Yes, there are good features in TypePad Connect. Nested comments. Option for including a photo/image of commenter. Ability to respond to a comment via email.

On the whole, though, the current system works better for me and visitors to my blogs. So I hope TypePad isn't irrevocably committed to making TypePad Connect the only commenting option.

Ginevra, you're doing a great Community Manager job. Like I said, TypePad staff are unfailingly responsive, friendly, and competent -- which naturally includes you.

My concern, which has been echoed by a few others who commented on my post (including fellow Oregonian Kari, who runs a terrific progressive blog, Blue Oregon), is that the technical side of TypePad isn't keeping up with the problems that users point out.

I agree with Kari: we keep hearing that such and such is on the road to being done, or fixed, but the endpoint never appears.
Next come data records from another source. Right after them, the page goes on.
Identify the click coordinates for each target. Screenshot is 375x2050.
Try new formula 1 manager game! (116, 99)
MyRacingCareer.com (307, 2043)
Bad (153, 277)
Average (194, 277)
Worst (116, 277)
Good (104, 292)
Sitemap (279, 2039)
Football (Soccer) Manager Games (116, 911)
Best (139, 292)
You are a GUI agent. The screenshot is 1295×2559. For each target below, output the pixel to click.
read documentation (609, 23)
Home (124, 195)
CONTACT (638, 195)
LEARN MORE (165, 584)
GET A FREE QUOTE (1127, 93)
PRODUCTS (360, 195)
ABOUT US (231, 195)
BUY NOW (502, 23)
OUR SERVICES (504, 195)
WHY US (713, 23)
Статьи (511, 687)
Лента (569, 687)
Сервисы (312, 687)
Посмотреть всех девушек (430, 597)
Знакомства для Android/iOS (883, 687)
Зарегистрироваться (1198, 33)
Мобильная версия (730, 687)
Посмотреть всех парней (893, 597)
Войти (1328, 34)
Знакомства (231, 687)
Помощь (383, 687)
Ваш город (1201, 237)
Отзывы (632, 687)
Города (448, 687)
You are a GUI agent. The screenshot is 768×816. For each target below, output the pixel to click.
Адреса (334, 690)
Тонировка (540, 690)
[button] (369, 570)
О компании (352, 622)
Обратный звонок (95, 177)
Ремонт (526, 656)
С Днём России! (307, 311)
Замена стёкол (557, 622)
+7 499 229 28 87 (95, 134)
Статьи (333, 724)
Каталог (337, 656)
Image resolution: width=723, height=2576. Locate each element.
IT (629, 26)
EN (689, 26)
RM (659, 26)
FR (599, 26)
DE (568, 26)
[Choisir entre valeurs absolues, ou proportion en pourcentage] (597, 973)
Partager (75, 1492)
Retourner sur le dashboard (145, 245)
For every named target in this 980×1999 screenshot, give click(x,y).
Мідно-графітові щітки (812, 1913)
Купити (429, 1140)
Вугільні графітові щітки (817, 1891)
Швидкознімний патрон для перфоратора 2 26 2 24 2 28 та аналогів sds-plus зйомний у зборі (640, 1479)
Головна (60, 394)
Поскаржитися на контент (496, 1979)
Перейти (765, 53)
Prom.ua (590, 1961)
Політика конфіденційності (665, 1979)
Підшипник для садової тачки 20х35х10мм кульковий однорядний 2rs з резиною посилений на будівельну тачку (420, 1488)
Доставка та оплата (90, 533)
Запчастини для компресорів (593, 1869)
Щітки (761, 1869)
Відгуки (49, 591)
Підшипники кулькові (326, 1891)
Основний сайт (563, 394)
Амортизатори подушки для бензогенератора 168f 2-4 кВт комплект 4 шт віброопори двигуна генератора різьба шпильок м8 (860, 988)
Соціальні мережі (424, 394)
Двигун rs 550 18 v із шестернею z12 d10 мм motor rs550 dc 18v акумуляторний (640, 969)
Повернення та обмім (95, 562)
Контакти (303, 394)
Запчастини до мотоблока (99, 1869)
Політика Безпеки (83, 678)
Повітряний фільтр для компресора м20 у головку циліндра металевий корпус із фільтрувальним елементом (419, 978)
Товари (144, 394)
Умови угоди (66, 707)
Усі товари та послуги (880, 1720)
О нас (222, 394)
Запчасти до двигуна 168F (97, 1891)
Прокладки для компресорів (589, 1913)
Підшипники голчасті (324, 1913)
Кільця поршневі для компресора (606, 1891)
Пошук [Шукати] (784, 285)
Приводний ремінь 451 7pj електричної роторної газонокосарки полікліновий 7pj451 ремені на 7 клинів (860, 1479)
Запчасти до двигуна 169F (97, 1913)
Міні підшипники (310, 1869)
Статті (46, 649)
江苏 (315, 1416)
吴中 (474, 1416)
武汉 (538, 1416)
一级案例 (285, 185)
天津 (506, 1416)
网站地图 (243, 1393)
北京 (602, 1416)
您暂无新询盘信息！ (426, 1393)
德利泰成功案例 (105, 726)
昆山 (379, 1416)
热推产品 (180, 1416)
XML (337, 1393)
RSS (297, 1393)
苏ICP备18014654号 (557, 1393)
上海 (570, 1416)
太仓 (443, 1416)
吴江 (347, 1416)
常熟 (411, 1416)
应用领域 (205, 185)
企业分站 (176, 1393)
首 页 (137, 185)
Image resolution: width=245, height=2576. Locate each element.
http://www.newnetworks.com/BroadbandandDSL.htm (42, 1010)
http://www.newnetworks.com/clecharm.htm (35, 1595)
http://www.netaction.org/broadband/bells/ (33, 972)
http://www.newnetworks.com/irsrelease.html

Instead, new features that seem aimed at marketing or increasing the subscriber base appear to be given a higher priority than improving the basic blogging service.

What Brian said. Actions speak louder than words. TPC is obviously meant to increase Typepad's reach in the social web, not to make commenting better or easier. It has none of the features we've been crying for and that other blog hosts have already delivered, and it makes commenting slow and cumbersome for anyone who wants to use it (á la Blogger). Typepad should stick to blogging and leave the social networking to the specialists.

Sylvia, nicely said, though I'd phrase your sentiment somewhat differently. TypePad should focus on blogging and leave the social networking as an adjunct to their core services -- an option that doesn't distract from improving the connections between bloggers, blog visitors, and the overall world wide web.

How does TYPEPAD Connects works? I have a few typepad blogs but haven't trier Typepad connect.